Book review: 'Theodosia Burr Alston: Portrait of a Prodigy'


It's not because of the song in Hamilton, "Dear Theodosia" that I read this book. It's because of my every annual visit to the fabulous sculpture garden in South Carolina, Brookgreen Gardens, and the historical marker in its parking lot about the "lost" Theodosia Burr Alston (1783-1813) that I read it.*  

Thank you, author Richard N. Côté (1945-2015) for compiling a thoroughly documented resource Theodosia Burr Alston:  Portrait of a Prodigy, about the daughter of Aaron Burr (1756-1836).  

Mr. Burr trained and guided his daughter to become a cosmopolitan, erudite young woman who could speak several languages and rise to any occasion, he, a feminist, unsmitten by gender roles in the 18th century and enough contained herein about him to warrant consideration of a sub-title, as in: Aaron Burr, Director of a Daughter's Life or Portrait of an 18th Century Umbrella Father.

Mr.
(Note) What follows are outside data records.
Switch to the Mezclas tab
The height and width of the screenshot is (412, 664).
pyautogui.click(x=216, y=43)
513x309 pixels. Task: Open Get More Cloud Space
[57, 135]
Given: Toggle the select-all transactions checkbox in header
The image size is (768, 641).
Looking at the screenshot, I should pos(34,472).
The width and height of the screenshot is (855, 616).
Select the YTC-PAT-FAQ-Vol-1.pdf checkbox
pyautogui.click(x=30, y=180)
Burr enjoyed an exceedingly close relationship with his daughter which may have led to the death of Alexander Hamilton when the two men fought a duel, perhaps caused, Mr. Côté postulates, by whispers Mr. Hamilton circulated about the close relationship of father and child (p. 181-86).
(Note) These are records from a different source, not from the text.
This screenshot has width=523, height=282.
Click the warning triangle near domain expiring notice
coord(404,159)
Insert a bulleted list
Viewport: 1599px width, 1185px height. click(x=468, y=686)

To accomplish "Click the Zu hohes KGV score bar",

Several times Mr. Côté mentions the oddity Mr. Burr practiced of keeping his daughter informed about his many trysts with prostitutes, after, of course, the death of his wife for whom their daughter was named. When Mrs. Burr died, Theodosia was only 10, but it did not take long for her to assume hostessing duties at her father's estate, Richmond Hill in Manhattan. 
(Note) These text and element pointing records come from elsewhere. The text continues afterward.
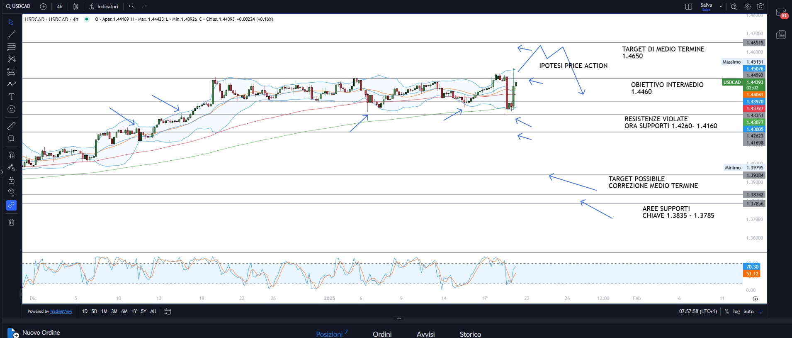Click the USDCAD symbol search field
This screenshot has height=338, width=792.
19,7
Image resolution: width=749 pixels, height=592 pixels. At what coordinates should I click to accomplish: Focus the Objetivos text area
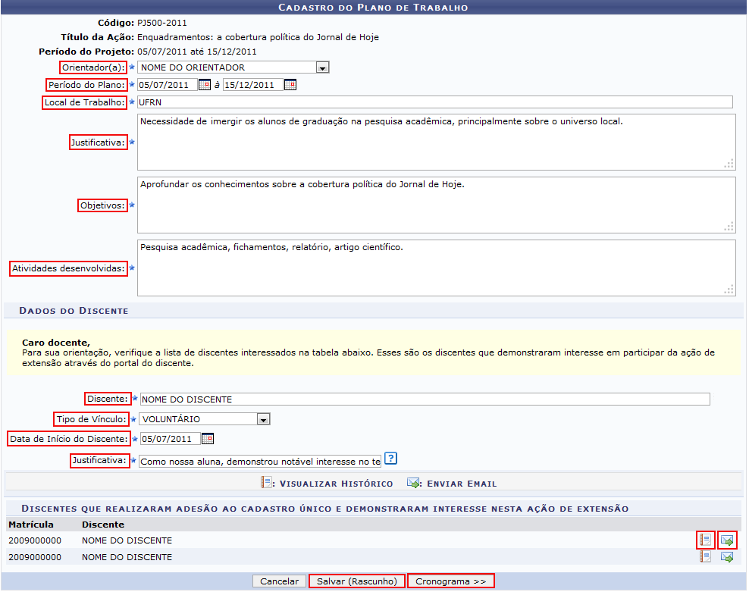pos(434,205)
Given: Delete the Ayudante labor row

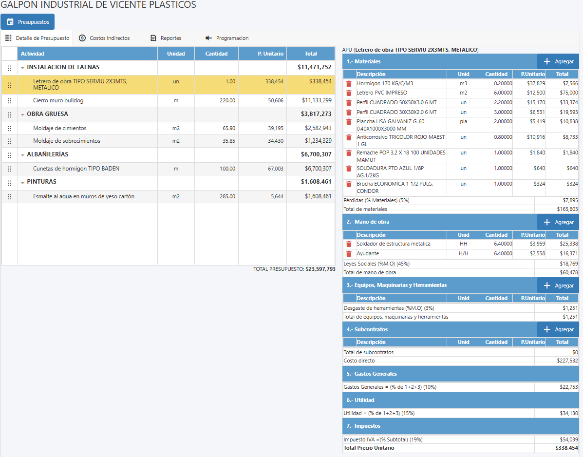Looking at the screenshot, I should 349,254.
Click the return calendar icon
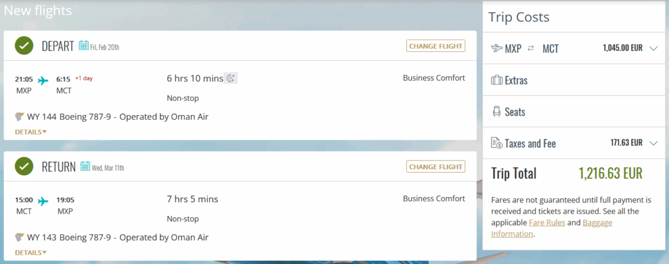Image resolution: width=669 pixels, height=264 pixels. click(x=85, y=166)
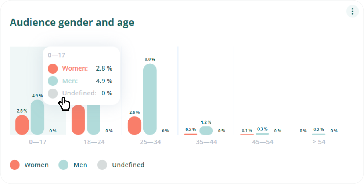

In 1801 Theodosia wed a wealthy Southern planter, Joseph Alston (1779-1816), who was elected governor of South Carolina in 1812, the same year their only child, Aaron Burr Alston, age 10, died of malaria. This tragedy preceded Theodosia's disappearance at sea the next year off the coast of Georgetown, S.C., while on her way to visit her father.

Mr. Alston provided handsomely for his father-in-law when he needed money, including Mr. Burr's wild (or so it seems now) scheme to raise an army and separate the western United States and make a nation, Mexico, for which Mr. Burr would be emperor and his daughter, empress.

Although it is written that Theodosia did love her husband, had she been forced to choose between him and her father, there is little doubt she would have chosen the latter, or, at least, that was my impression.  Her husband was often away, busy with political duties and earning money.

At times, the Theodosia writing is disjointed and repetitive. The first 30-or-so pages drag with too many dates and names which are hard to keep straight, but the book soon becomes a rapid page-turner. 

Without warning or hint that their son was ill, a chapter begins with the announcement of his death.

Why was Aaron Burr considered "a dangerous man" (p. 179) and what were the reasons for his disharmony with President Thomas Jefferson for whom he served as vice-president of the United States?  Neither is adequately defined.

The last three chapters describe the many fictional and non-fictional books, articles, and suppositions about Theodosia's death, including the final, "Nag's Head Portrait," now found at Yale University's Lewis Walpole Library, claiming, without proof, according to Mr. Côté, the portrait is of Theodosia Burr Alston. Mr. Côté presents a convincing case of why it is not. 
The Nags Head Portrait (or "Fake" Theodosia) at Yale University's Lewis Walpole Library

Portraits, illustrations, maps, and photographs of family homes, places, and things enliven the text.  

I wish the oceanographer, Robert Ballard, would take up the cause and find the Patriot, the ship which carried the first lady of South Carolina and others to their deaths.

Mr. Côté hints that Mr. Burr, a ladies man par excellence who relied upon sex for release of many burdens, could be the father of the eighth president, Martin van Buren (1782-1862). Is it time for an exhumation?

*Another nearby marker commemorates President George Washington's visit to Brookgreen Plantation on April 28, 1791.